Zum Internationalen Tag gegen Homo-, Bi-, Inter- und Transfeindlichkeit sind am Mittwoch vor vielen Gebäuden in Berlin und Brandenburg Regenbogenflaggen gehisst worden. Im Hof des Landtags in Potsdam wurde eine AfD-Rede verhindert.

Die Brandenburger AfD-Landesvorsitzende Birgit Bessin hat am Mittwoch keine Rede zum Hissen der Regenbogenfahne im Hof des Landtags halten können. Rund 120 Menschen protestierten in Potsdam lautstark mit Trillerpfeifen, "Hau ab"-Rufen und dem Popsong "YMCA".

Nach fünf Minuten erklärte Landtagspräsidentin Ulrike Liedtke (SPD) die Redezeit von Bessin sei beendet. Die Veranstaltung ging anschließend weiter. Liedtke und Sozialministerin Ursula Nonnemacher (Grüne) hissten die Regenbogenflagge, die bis Sonntag wehen soll.

Liedtke sagte: "Ich habe als Präsidentin des Landtags Brandenburg die Aufgabe, alle Abgeordneten gleich zu behandeln. (...) Die entsprechende frauenpolitische Sprecherin hat die Möglichkeit gehabt, zu sprechen. Und es gab ein Pfeifkonzert, man wollte sie nicht hören."

Bessin teilte in einer Pressemitteilung mit, die Landtagspräsidentin sei ihrer Funktion nicht nachgekommen. "Wenn man selbst von Toleranz und gegenseitigem Zuhören spricht, würde es zudem der moralische Anstand gebieten, dieses auch selbst vorzuleben und von geladenen Gästen einzufordern." Zudem gehe aus der Hausordnung des Landtags hervor, "dass Demonstrationen – auch Spontandemonstrationen – im Innenhof des Landtags nicht gestattet sind".
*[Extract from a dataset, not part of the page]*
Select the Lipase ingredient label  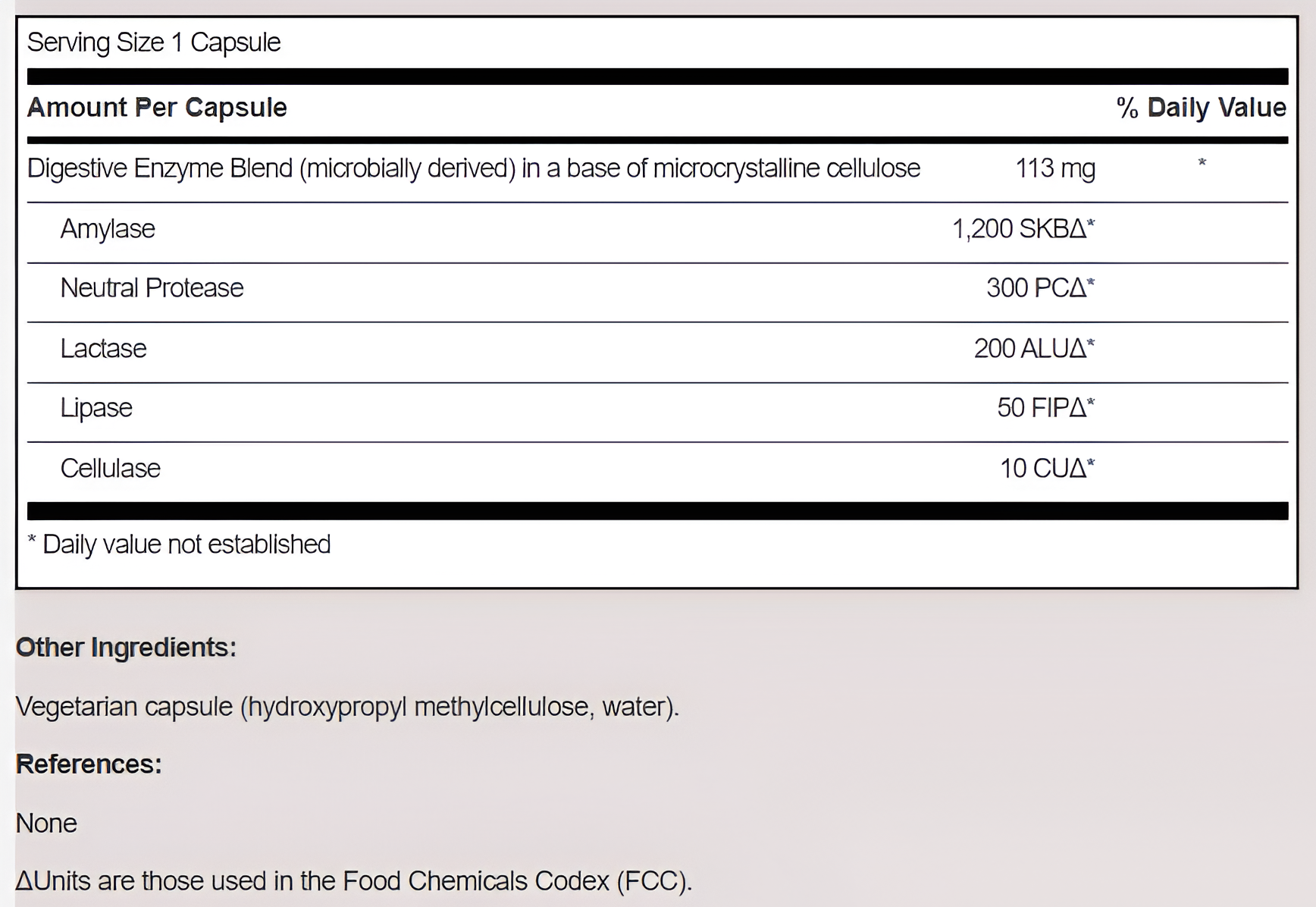[x=96, y=408]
AfD dem Turnus nach an der Reihe

Mit dem Hissen der Regenbogenfahne würdigt der Landtag jedes Jahr den Internationalen Tag gegen Homo-, Bi-, Inter- und Transfeindlichkeit. Nach Angaben des Landtags hatten sich die Fraktionen darauf geeinigt, dass zu Gedenktagen reihum Redner entsandt werden können. In diesem Fall war die AfD an der Reihe. Bessin ist deren stellvertretende Fraktionsvorsitzende im Landtag und Sprecherin für Familie und Frauen.

Landtagspräsidentin Liedtke hatte die Entscheidung, die AfD-Fraktion sprechen zu lassen, am Dienstag zunächst verteidigt. "Zu den Grundrechten und zum Wesenskern der Demokratie zählt auch, seine Meinung ungehindert äußern zu können. Dazu gehört es umgekehrt, andere Meinungen anzuhören, auch wenn sie vielleicht nicht der eigenen entsprechen", erklärte Liedtke in einer Pressemitteilung.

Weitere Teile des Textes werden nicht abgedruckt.